[Collected data]

□ □ □

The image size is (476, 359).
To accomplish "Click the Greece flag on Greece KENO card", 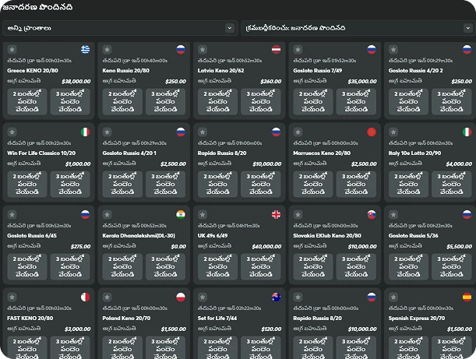I will pyautogui.click(x=85, y=50).
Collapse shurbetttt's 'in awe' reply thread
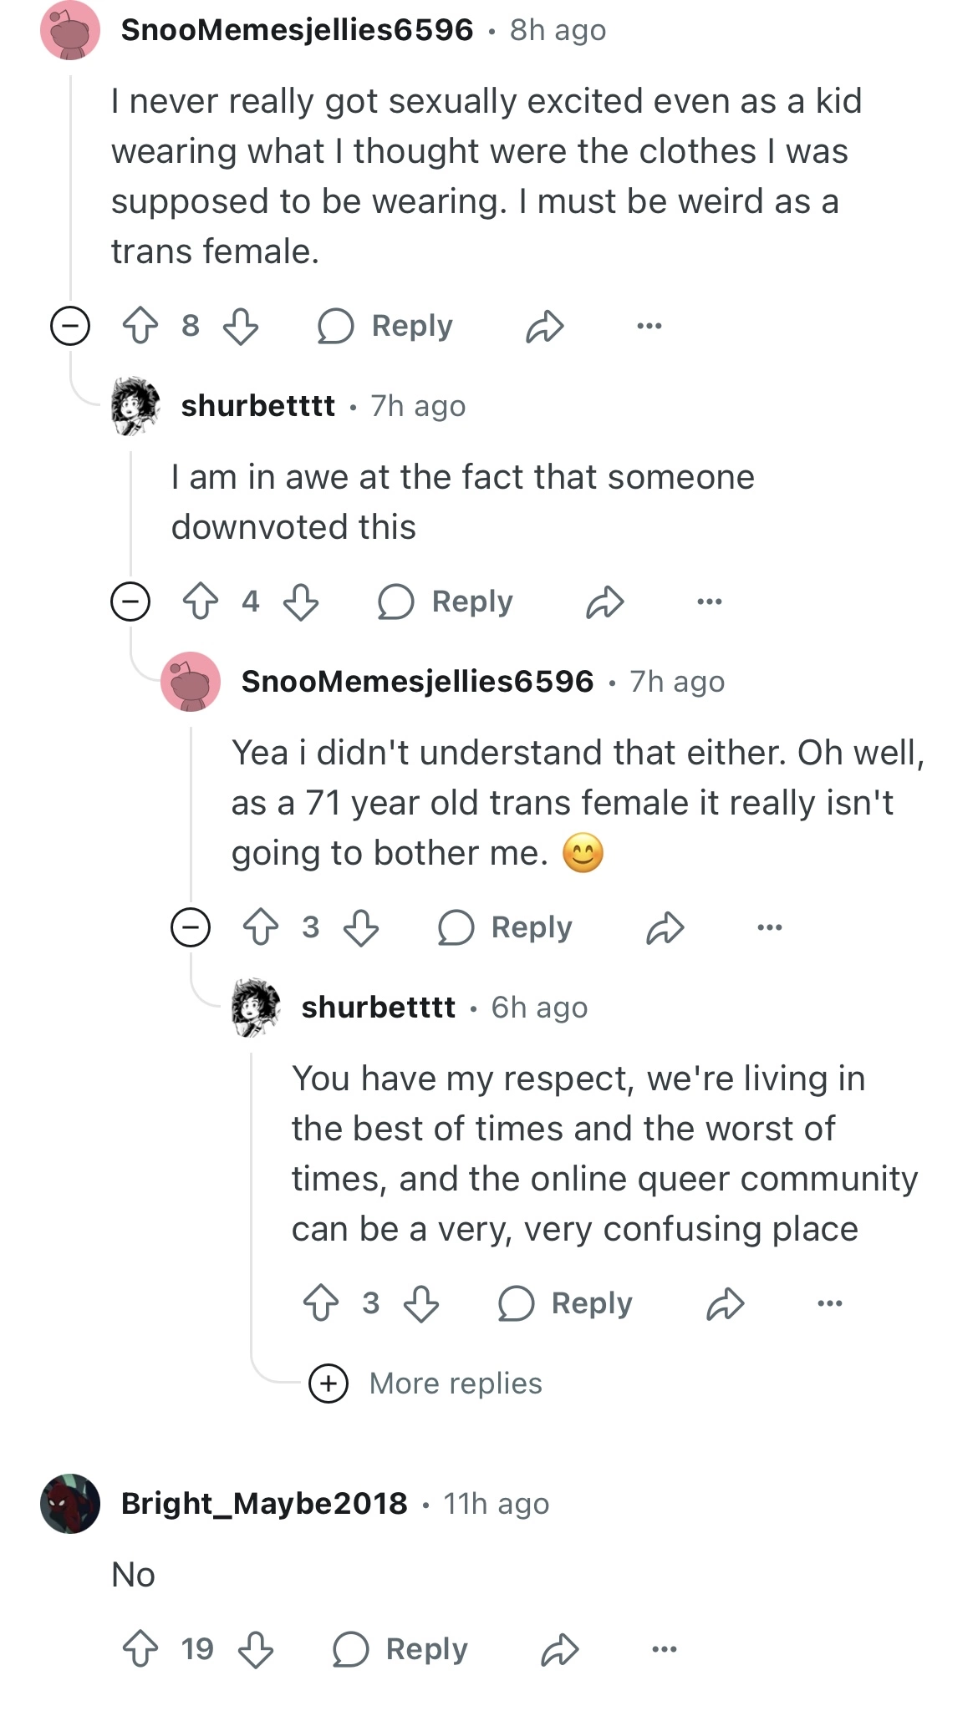 pos(130,602)

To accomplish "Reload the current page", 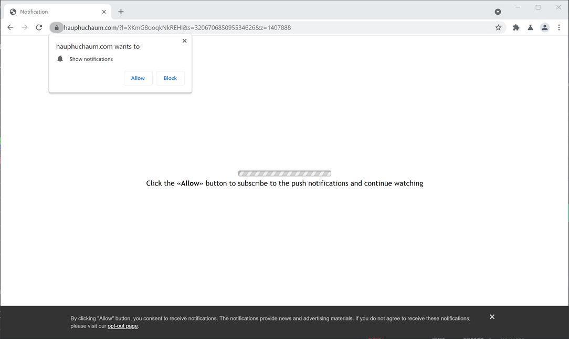I will coord(38,27).

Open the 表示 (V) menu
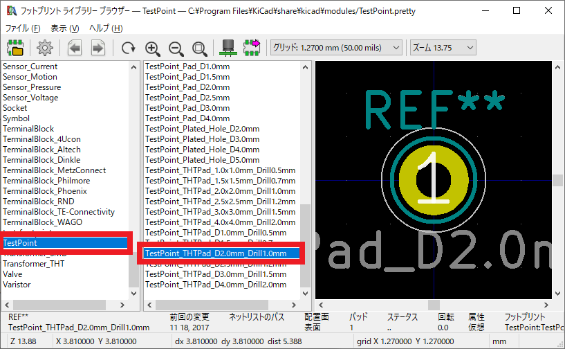coord(64,28)
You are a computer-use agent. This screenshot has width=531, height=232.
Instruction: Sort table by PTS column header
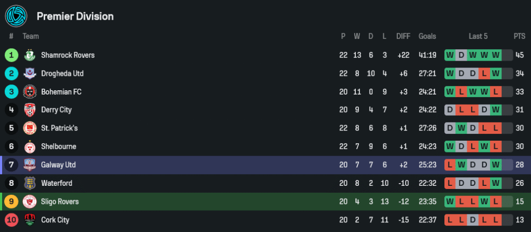point(519,36)
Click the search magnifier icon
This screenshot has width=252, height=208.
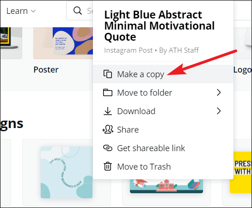coord(78,11)
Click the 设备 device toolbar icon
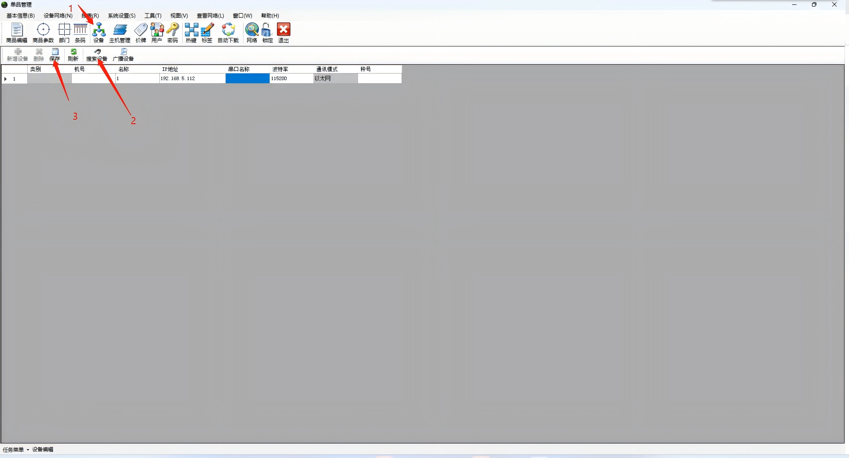 (x=99, y=33)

□ □ □

▶ **Task to carry out**:
Nothing but the lines from the one holding "Instruction: Sort table by PTS column header" through the final line of the records above belongs in the answer, each retyped exactly; omit the pictures.

▶ **Solution below**:
Instruction: Sort table by PTS column header
point(519,36)
Click the search magnifier icon
This screenshot has width=252, height=208.
coord(78,11)
Click the 设备 device toolbar icon
 (x=99, y=33)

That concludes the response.